I first tried a brake bleed kit.  No go.  Needs constant suction.  So, I then hooked a junky old vacuum I keep in the basement up to clear tubing with some plumbing parts I had around.  Sucked through a brake bleed kit reservoir to keep the oil from entering the vacuum.  It worked, but didn't quite get it all.  I then took a vacuum T and cut one side completely off, hooked the clear tubing to the bottom port and inserted into the IC.  Took my air hose with the blow gun attachment inserted into the cut off end of the T and blew.  It created enough of a suction on the clear tube/down portion to blow out the rest.  That part was messy.  Had wife hold shop rags and I blew the oil onto them.
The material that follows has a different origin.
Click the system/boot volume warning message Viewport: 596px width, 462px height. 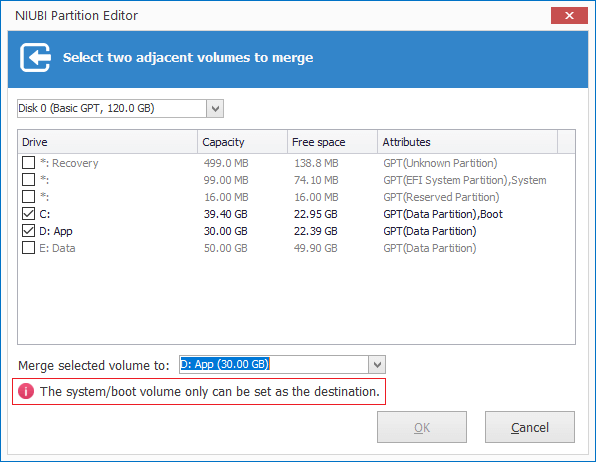(210, 391)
Before I do it again, I think I'll pick up one of these to try...
http://www.harborfreight.com/air-vacuum-pump-with-r134a-and-r12-connectors-96677.html

Complete removal and cleaning would of course be the best method, but that looks like a LOT of work.
 
So today I finally got a code to stick long enough to be captured !  Merging into to traffic I got on her some and it happened as usual tossing her into limp mode and this time the CEL stayed lit after flashing for a few seconds. I always thought a coil pack would completely croak rather than it have sporatic issues. I have a coil pack and PCV on the way now so stay tuned !

Code - P0305 - #5 Misfire
 
Well new coil installed and light still on...
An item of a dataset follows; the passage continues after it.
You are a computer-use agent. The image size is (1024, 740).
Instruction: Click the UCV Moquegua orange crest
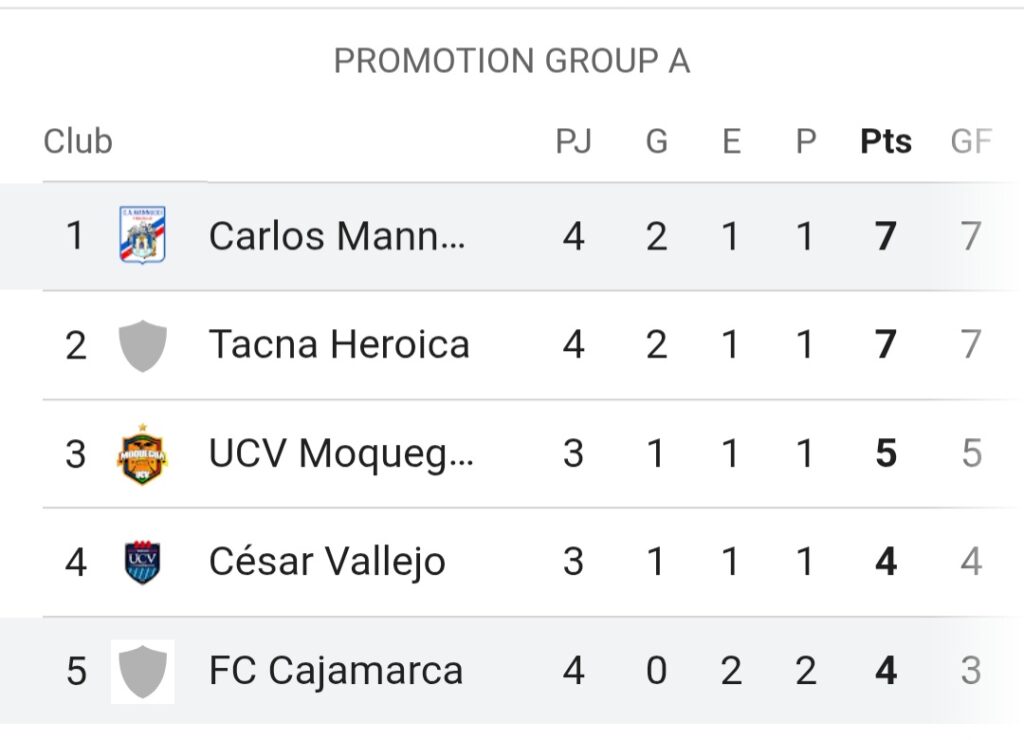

Guessing i need to move onto possible injector now. I have plugs gapped to .34 since my car is bone stock so guessing it cant be gaps. Is there a DYI on fuel injector replacement here by chance ?
 
So as I wait to order the injector I decided to go ahead and clean my MAP sensor having never done this. Im almost doubting the possible injector fault since my car starts easy and no smell of fuel so not sure if this would rule out a bad injector.

So pulled MAP and found it to be covered in oil, not drenched but def had oil on it and what looked to be a piece of an dense oil blob. I cleaned and re-installed reset battery and car is back to getting 20mpg without CEL P0305 mis fire now but still somewhat hesitating under WOT. I want to try and close my plug gap some from its current .034 to .030 perhaps to see if this changes but not sure if its worth the troubles. I now have 40k on the clock so possible the carbon build  up on my valves may be ugly. I am trying to rule out everything simple before I dive into the injector replacement...
 
Well, that is definitely progress!  Try cleaning the other MAP sensor as well, it is attached to the tube leading from the intercooler to the throttle body on the throttle body end.  If the intake MAP is covered in oil, it's a fair bet this one is as well.
 
So i got around to changing #5 injector today, took me about 2hrs going slowly. Was a tedious job but definitely something the average wrencher can do himself. The injector was pretty bad but even more shocked at the carbon buildup on valves with only 42k on the clock. I may have to open it back up for a valve clean with AMSOil power foam but verdict is still out on whether it fixed my miss as I haven't WOT yet.